NAV describes the value of an entity’s assets less the value of its liabilities.
Three foreign PGMs – Impala Platinium, Acquarius and Anglo American Platinum (Amplats) -have operations in Zimbabwe.
Impala has 87% in Zimplats. Acquarius and Impala jointly own Mimosa in Zvishavane. Amplats owns Unki Mine in Shurugwi.
The Indigenisation regulations gazetted last year stipulate that at least 51% shareholding of all foreign owned companies with a value of US$500 000 and above should be in the hands of locals within five years.
Mining companies had already submitted proposals on how it intended to accommodate locals. The indigenisation crusade is being seen by some analysts as a campaigning tool for possible elections this year or next year.
According to a report by Deutsche Securities, Impala and Acquarius lose more as their Zimbabwean assets contribute a huge chunk to net asset value.
“We view Implats as the most exposed to Zimbabwe’s risk: together, Zimplats and Mimosa account for 17% of Impala’s NAV of operating assets compared with 16% for Acquarius and 4% for Amplats, Deutsche Securities said.

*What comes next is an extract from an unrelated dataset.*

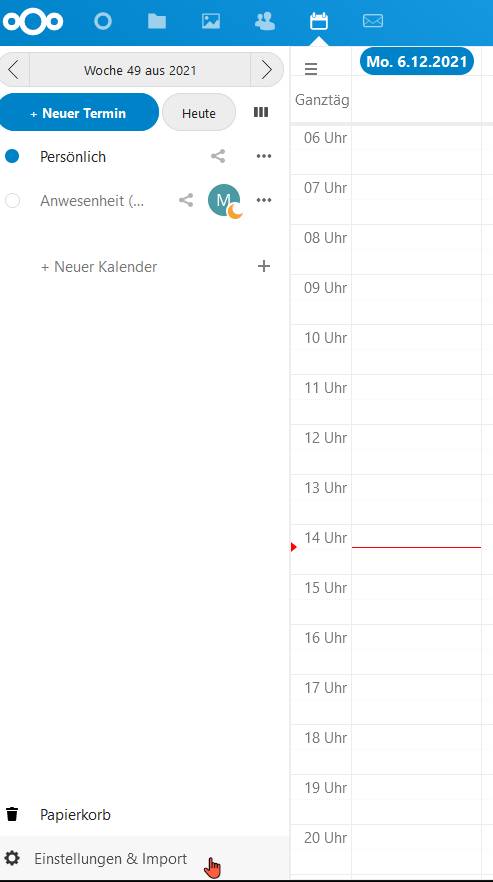The image size is (493, 882).
Task: Share the Persönlich calendar
Action: [218, 156]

“On our FY12 [Full Year 2012], Zimbabwe accounts for 13% Impala’s revenue and 23% of its EBITDA (earnings before interest depreciation taxation and amortisation).
EBIDTA is an approximate measure of a company’s operating cash flow based on data from the company’s income statement.
It said this is slightly lower than the numbers for Acquarius but “with the ramp up of Zimplats, we estimate that Impala will be the most exposed
of the three by 2014.
Deutshe Securities said for FY12 it forecasts the percentage of revenue from Zimbabwe operations to range from 2,5% (Amplats) to 19,5% for Acquarius.
“The percentage of EBIDTA for FY12E ranges from 5,1% (Amplats to 24,8% (Acquarius). Looking at FY14, by which time the current expansion at Zimplats and Unki will have been completed, we estimate that Zimbabwean operations will account for 14% of group revenue and 26% of EBIDTA for Impala, 18% of group revenue and 21% of EBIDTA for Acquarius ans 2% of group revenue and 5% of EBIDTA for Amplats,” Deutsche Securities said.
While mining firms had submitted plans on how they intended to be compliant with the law, Zimbabwe had not shown its proposals on how locals would buy the shareholding raising fears that the programme was akin to nationalisation. According to the regulations, foreign owned companies should parcel the stake to community trust, employee trust and the wealth fund, National Indigenisation and Economic Fund.